Екатерина Дмитриевна делится с Чаадаевым своим неустройством, жалуется на изнуряющее бессилие перед каждым новым днем, который она не знает чем наполнить, не говоря уже о целой жизни. И лишь поэтические картины сельской местности на закате дня и книги (среди них и философские, например сочинения Платона) уносят на короткое время ее из горькой действительности. Однако, признается Екатерина Дмитриевна, она не может отказаться от бесконечного шума новостей и удовольствий светского общества, что усиливает ее душевное напряжение. Вспоминая исповеди Пановой, Петр Яковлевич напишет: «Я уважаю, я люблю в вас более всего ваше чистосердечие, вашу искренность. Эти прелестные качества очаровали меня с первых минут нашего знакомства».

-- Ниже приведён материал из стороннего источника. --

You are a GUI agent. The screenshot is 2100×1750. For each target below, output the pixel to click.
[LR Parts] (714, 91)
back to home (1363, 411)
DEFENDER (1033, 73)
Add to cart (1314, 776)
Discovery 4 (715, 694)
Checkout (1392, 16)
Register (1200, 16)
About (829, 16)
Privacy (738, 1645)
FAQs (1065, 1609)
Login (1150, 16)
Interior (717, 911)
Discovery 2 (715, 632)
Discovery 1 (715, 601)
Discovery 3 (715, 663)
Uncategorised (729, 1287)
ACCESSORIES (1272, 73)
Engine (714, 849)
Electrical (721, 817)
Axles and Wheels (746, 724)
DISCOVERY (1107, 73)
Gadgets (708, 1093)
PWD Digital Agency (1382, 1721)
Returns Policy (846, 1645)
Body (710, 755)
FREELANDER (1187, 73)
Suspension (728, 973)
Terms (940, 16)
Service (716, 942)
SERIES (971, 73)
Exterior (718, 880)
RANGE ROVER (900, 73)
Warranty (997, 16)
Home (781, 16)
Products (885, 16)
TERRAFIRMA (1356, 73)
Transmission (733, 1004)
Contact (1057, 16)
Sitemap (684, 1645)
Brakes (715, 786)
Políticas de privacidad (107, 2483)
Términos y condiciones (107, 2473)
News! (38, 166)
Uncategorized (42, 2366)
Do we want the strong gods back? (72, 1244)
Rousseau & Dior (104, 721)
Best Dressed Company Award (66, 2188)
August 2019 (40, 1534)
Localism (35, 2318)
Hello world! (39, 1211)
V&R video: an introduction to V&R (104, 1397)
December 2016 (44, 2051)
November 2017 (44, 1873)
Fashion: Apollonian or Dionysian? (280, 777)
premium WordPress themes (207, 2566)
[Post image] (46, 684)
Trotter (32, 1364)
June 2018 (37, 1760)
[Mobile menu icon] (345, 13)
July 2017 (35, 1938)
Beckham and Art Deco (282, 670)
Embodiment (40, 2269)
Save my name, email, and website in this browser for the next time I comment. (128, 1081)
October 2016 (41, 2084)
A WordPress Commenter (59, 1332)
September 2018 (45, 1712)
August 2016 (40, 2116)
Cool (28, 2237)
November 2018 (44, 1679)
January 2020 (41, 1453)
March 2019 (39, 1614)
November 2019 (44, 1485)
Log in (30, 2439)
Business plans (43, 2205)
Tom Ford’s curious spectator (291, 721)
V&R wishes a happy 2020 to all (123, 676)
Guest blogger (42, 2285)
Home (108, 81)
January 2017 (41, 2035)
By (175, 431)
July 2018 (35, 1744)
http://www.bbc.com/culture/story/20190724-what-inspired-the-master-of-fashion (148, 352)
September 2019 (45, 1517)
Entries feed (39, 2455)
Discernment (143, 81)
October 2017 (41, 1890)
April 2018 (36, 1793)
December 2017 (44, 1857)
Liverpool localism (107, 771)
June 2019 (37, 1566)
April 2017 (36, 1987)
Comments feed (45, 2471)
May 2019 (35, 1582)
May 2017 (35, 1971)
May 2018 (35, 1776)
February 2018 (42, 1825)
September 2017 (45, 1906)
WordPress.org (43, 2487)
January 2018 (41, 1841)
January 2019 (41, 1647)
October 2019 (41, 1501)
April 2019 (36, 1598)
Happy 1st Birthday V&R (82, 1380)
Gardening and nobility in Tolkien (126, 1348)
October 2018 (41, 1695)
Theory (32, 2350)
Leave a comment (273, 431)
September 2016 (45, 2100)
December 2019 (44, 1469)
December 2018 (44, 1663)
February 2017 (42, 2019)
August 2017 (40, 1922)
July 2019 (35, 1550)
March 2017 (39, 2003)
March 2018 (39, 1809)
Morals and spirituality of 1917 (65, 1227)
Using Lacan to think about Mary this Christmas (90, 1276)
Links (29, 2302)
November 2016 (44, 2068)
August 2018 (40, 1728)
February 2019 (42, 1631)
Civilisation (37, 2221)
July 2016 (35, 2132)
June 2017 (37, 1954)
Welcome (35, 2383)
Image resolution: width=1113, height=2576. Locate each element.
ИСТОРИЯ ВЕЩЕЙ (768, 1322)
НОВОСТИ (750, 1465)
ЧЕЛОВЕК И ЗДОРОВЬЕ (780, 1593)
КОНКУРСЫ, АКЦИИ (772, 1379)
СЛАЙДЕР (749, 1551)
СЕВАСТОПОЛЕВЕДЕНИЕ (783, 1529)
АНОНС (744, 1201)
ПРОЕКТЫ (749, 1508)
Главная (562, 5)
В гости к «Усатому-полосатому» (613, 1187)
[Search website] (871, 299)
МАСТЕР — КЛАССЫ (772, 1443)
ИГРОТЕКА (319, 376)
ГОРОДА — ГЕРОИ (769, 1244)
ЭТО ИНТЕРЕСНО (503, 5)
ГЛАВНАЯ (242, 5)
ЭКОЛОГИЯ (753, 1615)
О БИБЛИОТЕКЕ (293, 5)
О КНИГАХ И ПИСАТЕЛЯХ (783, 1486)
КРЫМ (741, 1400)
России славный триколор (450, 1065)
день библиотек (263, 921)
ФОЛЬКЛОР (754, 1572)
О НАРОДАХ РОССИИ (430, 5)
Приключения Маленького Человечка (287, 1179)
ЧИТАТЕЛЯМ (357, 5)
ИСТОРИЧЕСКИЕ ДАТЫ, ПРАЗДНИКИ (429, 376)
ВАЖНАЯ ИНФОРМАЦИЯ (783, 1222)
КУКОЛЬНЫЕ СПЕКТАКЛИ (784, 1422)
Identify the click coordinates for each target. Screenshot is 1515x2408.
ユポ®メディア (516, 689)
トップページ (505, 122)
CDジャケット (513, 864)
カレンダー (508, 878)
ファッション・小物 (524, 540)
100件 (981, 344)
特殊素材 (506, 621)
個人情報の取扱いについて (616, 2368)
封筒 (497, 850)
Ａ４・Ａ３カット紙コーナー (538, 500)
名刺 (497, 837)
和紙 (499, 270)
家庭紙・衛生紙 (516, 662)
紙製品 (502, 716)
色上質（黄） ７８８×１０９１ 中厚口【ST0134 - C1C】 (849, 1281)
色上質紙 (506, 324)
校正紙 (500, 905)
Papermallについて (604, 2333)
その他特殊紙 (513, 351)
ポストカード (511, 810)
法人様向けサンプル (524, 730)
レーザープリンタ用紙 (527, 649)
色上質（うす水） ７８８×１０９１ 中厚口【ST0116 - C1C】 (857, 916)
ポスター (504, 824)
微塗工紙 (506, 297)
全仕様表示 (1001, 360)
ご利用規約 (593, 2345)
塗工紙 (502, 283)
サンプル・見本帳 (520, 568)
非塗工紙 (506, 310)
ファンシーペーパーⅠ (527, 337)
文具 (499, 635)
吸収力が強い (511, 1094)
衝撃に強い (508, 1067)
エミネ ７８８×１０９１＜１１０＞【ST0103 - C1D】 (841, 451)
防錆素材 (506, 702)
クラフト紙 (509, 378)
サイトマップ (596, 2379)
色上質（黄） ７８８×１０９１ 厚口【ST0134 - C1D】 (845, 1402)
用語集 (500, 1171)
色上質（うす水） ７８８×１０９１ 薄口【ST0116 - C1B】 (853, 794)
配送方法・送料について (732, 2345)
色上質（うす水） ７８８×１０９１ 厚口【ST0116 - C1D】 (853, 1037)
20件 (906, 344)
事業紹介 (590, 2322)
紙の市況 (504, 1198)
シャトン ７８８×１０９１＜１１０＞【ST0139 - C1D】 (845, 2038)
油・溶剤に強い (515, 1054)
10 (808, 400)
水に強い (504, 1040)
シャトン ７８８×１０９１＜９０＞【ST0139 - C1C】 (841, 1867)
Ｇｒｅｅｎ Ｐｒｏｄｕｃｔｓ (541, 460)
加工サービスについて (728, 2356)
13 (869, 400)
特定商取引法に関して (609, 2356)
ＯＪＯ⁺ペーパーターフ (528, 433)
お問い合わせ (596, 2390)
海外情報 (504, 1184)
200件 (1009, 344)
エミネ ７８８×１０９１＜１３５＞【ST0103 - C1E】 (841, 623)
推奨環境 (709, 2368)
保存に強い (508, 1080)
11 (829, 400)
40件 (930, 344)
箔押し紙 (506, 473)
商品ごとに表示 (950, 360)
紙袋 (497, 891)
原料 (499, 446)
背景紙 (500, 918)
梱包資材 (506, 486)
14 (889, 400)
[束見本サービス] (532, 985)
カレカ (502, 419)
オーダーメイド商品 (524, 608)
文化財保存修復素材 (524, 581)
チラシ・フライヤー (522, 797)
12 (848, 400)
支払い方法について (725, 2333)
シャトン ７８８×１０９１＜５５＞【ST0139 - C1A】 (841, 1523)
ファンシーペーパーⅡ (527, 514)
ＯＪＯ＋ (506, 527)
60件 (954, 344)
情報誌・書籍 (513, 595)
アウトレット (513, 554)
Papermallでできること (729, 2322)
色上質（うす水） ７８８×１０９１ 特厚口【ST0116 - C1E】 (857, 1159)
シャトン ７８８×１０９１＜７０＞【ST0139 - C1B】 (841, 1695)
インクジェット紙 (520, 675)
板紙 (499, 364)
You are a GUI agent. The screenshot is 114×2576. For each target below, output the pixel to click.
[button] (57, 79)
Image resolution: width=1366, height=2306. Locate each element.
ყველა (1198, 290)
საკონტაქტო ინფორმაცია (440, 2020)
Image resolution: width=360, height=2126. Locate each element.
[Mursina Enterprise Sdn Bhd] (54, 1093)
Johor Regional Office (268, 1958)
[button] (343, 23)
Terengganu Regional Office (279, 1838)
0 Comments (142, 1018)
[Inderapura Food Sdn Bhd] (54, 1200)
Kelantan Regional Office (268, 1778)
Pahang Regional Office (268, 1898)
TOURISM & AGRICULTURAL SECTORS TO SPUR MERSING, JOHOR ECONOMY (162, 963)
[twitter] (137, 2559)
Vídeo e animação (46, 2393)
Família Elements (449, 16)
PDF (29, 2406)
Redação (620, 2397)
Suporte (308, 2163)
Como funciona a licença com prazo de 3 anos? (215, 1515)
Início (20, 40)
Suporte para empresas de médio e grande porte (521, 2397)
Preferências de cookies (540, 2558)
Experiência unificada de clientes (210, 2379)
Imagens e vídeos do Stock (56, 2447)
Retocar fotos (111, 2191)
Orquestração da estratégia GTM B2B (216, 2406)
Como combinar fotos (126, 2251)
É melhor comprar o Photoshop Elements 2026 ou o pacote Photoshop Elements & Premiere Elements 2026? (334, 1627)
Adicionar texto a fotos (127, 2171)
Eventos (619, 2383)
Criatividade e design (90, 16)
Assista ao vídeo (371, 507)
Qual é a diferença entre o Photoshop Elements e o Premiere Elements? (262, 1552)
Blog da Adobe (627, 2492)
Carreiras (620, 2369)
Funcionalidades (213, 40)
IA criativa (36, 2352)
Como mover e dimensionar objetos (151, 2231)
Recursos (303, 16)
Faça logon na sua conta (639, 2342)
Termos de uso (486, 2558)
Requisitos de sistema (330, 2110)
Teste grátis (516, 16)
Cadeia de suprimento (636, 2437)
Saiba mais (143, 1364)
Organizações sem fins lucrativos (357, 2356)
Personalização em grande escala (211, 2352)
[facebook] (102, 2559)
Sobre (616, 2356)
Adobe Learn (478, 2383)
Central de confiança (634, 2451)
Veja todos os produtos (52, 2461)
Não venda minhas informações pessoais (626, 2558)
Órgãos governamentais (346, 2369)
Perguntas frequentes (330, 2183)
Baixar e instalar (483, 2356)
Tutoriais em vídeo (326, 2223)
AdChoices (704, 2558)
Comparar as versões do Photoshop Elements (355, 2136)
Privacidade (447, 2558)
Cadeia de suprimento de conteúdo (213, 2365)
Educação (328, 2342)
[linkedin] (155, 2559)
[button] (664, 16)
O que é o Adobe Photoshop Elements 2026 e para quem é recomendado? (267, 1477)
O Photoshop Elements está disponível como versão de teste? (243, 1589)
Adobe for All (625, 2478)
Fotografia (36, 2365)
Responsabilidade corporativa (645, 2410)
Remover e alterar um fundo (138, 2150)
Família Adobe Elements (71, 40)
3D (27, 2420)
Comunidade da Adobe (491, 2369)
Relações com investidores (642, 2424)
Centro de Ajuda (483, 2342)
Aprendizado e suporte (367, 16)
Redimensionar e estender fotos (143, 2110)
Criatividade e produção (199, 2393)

В отличие от «обыкновенной» Авдотьи Сергеевны Норовой Екатерина Дмитриевна Панова выделяется в глазах Чаадаева из толпы беспокойством духа и развитостью ума, умением находить «прелесть в познании и в величавых эмоциях созерцания». Надо только, думает он, наполнить эти свойства существенным содержанием, ибо молодая женщина не заглядывает в Евангелие, не ходит в церковь и вообще пребывает в полном религиозном неведении. Тогда и многие тяжелые для нее проблемы повернутся к ней другой стороной.
И Петр Яковлевич советует Екатерине Дмитриевне, говоря словами его первого философического письма, «облечься в одежду смирения, которая так к лицу вашему полу», что «скорее всего умиротворит ваш взволнованный дух и прольет тихую отраду в ваше существование». Свои наставления он продолжает и в Москве, где в 1828 году почти постоянно встречается с супругами Пановыми, одалживая даже, при собственных больших долгах, им деньги. Екатерина Дмитриевна испытывает безграничное уважение к Чаадаеву, характеру которого, по ее словам, свойственна «большая строгость». Она покорена его всецелой поглощенностью высокими мыслями. Ей представляется, что она прониклась «философией смирения» и понимает ее утешительные, хотя и необычные в свете существующей традиции, выводы. «Слыша ваши речи, я веровала, – напишет она ему через несколько месяцев, – мне казалось в эти минуты, что убеждение мое было совершенным и полным».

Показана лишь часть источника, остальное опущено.